== YOUR INSTRUCTIONS ==
Go through the records below and copy out every line holding "dropdown".

== DATA SUPPLIED ==
**********

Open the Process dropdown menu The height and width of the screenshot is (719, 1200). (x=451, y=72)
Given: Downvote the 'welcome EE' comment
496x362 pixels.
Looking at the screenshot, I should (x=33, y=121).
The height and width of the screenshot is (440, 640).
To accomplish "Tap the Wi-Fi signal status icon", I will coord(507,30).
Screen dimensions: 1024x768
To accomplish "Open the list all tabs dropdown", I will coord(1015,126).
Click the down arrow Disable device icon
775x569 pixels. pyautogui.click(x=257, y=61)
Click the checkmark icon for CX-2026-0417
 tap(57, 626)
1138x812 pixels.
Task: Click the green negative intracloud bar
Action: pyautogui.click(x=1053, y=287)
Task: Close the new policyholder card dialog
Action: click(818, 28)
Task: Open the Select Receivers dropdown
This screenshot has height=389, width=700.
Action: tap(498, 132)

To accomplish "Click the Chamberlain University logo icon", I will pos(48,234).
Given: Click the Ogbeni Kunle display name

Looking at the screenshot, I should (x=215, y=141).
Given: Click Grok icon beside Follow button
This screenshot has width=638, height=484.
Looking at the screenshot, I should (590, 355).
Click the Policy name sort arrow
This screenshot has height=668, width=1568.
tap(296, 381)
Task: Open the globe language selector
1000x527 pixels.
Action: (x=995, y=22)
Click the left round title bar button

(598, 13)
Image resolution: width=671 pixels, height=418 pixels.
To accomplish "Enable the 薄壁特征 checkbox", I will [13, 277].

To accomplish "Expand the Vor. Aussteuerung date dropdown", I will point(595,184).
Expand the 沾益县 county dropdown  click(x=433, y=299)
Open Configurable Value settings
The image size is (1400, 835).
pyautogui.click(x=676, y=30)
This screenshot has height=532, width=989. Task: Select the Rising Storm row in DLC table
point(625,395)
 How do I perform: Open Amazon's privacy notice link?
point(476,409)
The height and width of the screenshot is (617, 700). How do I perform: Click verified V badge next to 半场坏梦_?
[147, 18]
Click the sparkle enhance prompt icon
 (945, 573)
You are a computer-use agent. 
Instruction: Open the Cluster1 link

**********

== WRITTEN ANSWER ==
Open the Process dropdown menu The height and width of the screenshot is (719, 1200). (x=451, y=72)
To accomplish "Open the list all tabs dropdown", I will coord(1015,126).
Task: Open the Select Receivers dropdown
To accomplish "Expand the Vor. Aussteuerung date dropdown", I will point(595,184).
Expand the 沾益县 county dropdown  click(x=433, y=299)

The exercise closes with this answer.